▶ [Exercise A] Summarize the text on compound Poisson approximation in two sentences.
▶ [Exercise B] Print the part of the text on compound Poisson approximation from "We consider the" up to and including "4 (2003), 1754-1771.".

We consider the approximation of the distribution of the sum of independent but not necessarily identically distributed random variables by a compound Poisson distribution and also by a finite signed measure of higher accuracy. Using Kerstan's method, some new bounds for the total variation distance are presented. Recently, several authors had difficulties applying Stein's method to the problem given. For instance, Barbour, Chen and Loh used this method in the case of random variables on the nonnegative integers. Under additional assumptions, they obtained some bounds for the total variation distance containing an undesirable log term. In the present paper, we shall show that Kerstan's approach works without such restrictions and yields bounds without log terms.

Article information

Source
Ann. Probab., Volume 31, Number 4 (2003), 1754-1771.

Dates
First available in Project Euclid: 12 November 2003

Permanent link to this document
https://projecteuclid.org/euclid.aop/1068646365

Digital Object Identifier
doi:10.1214/aop/1068646365

Mathematical Reviews number (MathSciNet)

▶ [Data extracts]
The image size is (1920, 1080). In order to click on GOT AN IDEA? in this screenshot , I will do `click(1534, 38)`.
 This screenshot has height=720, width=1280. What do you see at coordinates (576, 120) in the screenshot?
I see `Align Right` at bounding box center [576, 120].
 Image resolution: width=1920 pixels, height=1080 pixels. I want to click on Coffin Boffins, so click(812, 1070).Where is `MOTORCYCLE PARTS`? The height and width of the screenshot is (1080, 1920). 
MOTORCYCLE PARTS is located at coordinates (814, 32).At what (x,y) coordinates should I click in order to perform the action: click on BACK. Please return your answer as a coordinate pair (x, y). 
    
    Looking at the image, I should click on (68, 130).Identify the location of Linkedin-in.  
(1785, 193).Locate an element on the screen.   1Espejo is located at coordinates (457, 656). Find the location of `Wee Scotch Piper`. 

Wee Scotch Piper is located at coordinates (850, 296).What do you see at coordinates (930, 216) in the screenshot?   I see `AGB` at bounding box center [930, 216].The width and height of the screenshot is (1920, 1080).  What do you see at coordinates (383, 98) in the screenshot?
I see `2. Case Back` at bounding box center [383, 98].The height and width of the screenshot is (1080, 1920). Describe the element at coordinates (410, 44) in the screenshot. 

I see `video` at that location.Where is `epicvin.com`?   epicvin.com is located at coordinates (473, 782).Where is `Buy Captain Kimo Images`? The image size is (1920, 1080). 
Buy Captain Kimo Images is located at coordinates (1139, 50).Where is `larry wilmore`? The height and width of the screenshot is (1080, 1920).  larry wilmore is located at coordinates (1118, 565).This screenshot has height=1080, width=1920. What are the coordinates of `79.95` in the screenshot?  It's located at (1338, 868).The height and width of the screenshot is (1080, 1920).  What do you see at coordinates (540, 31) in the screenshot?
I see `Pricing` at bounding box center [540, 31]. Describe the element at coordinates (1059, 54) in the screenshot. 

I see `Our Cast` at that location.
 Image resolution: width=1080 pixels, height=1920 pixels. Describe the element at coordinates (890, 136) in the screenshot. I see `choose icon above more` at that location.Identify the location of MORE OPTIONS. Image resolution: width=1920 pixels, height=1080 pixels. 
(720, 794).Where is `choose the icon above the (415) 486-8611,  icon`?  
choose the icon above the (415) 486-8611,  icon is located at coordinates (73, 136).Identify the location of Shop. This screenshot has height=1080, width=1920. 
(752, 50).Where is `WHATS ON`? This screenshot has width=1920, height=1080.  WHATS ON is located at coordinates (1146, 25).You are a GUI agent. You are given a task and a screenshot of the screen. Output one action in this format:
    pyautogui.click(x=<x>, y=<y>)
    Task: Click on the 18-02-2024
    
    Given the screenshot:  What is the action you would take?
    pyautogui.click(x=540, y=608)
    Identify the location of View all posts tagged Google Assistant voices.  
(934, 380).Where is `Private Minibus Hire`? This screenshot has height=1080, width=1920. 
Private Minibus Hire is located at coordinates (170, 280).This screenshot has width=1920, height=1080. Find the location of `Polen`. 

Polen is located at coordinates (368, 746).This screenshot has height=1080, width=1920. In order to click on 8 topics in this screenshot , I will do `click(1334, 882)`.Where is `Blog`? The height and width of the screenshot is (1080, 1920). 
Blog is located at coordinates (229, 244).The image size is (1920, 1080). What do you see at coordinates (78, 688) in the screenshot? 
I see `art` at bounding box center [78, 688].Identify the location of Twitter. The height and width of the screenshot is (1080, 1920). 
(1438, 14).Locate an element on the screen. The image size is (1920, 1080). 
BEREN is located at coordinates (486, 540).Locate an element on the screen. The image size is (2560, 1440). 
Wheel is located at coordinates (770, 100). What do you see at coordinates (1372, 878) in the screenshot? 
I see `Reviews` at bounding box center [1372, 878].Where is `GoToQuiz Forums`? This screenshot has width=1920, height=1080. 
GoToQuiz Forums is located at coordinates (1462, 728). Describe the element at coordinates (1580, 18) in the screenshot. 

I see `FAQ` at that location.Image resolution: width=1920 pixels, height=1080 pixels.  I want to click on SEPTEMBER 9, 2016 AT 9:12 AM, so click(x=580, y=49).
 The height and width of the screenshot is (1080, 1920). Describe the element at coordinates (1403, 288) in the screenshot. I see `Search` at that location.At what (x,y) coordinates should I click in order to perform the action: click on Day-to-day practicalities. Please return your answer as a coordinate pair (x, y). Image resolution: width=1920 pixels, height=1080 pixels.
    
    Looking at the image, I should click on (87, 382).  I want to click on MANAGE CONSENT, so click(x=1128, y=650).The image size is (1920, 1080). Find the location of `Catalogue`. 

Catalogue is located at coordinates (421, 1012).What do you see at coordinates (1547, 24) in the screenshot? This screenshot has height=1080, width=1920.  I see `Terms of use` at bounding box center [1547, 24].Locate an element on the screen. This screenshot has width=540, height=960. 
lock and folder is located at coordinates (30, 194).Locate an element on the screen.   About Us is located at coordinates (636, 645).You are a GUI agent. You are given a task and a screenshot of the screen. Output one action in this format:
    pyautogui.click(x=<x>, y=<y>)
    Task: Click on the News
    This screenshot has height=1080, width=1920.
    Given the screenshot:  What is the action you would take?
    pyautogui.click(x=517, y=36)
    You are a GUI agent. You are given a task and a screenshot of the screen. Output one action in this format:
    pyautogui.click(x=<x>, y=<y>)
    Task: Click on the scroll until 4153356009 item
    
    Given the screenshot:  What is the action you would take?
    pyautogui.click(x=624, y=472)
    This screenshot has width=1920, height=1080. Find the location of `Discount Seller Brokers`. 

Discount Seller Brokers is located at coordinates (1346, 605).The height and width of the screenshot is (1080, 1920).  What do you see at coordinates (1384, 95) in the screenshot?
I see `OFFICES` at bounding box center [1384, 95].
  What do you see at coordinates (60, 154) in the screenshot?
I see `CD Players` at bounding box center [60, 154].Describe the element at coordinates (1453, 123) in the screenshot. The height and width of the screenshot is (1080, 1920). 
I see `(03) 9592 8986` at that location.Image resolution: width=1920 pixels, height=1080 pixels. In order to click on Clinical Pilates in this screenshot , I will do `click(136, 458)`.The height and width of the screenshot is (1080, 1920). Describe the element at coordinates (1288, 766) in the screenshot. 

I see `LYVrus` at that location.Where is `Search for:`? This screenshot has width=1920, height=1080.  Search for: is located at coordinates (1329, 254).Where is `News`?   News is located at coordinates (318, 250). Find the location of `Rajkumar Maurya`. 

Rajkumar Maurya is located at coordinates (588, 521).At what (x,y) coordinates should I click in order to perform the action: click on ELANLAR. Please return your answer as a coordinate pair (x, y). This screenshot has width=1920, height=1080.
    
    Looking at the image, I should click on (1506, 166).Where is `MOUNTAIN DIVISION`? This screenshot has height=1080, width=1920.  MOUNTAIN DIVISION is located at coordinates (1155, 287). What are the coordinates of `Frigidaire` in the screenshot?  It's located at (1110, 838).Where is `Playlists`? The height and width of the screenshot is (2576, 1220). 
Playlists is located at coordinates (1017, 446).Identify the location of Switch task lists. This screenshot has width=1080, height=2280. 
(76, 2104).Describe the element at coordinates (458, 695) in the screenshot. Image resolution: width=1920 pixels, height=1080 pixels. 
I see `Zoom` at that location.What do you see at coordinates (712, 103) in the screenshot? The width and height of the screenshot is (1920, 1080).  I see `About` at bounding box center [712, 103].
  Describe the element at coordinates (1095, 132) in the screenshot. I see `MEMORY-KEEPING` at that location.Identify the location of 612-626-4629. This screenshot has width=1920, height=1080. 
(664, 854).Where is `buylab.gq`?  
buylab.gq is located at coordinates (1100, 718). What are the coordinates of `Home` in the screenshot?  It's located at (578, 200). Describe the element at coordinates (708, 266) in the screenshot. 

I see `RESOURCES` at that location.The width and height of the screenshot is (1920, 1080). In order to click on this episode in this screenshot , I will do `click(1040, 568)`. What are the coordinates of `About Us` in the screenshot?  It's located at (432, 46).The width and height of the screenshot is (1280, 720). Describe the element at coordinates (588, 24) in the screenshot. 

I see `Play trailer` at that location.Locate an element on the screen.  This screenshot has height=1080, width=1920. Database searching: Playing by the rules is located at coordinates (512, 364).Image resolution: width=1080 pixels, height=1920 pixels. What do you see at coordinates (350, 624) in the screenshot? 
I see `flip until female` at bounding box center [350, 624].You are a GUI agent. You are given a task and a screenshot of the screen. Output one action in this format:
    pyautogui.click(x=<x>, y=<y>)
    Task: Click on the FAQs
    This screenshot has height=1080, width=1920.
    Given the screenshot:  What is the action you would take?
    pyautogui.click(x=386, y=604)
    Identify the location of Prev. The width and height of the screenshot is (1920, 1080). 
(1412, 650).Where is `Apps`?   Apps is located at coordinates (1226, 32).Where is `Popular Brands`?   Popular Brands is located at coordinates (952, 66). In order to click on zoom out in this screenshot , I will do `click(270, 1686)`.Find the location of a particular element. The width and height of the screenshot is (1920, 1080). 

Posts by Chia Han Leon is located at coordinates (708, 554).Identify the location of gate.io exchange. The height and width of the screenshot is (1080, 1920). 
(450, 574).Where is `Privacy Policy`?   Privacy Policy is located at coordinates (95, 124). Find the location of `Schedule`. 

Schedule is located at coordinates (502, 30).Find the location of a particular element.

▶ [Worked solution A] The paper approximates the distribution of a sum of independent but not necessarily identically distributed random variables by a compound Poisson distribution and by a more accurate finite signed measure, using Kerstan's method to give new bounds for the total variation distance. Stein's method had caused difficulties here, with Barbour, Chen and Loh getting bounds containing an undesirable log term under additional assumptions, whereas Kerstan's approach needs no such restrictions and gives bounds without log terms.

▶ [Worked solution B]
We consider the approximation of the distribution of the sum of independent but not necessarily identically distributed random variables by a compound Poisson distribution and also by a finite signed measure of higher accuracy. Using Kerstan's method, some new bounds for the total variation distance are presented. Recently, several authors had difficulties applying Stein's method to the problem given. For instance, Barbour, Chen and Loh used this method in the case of random variables on the nonnegative integers. Under additional assumptions, they obtained some bounds for the total variation distance containing an undesirable log term. In the present paper, we shall show that Kerstan's approach works without such restrictions and yields bounds without log terms.

Article information

Source
Ann. Probab., Volume 31, Number 4 (2003), 1754-1771.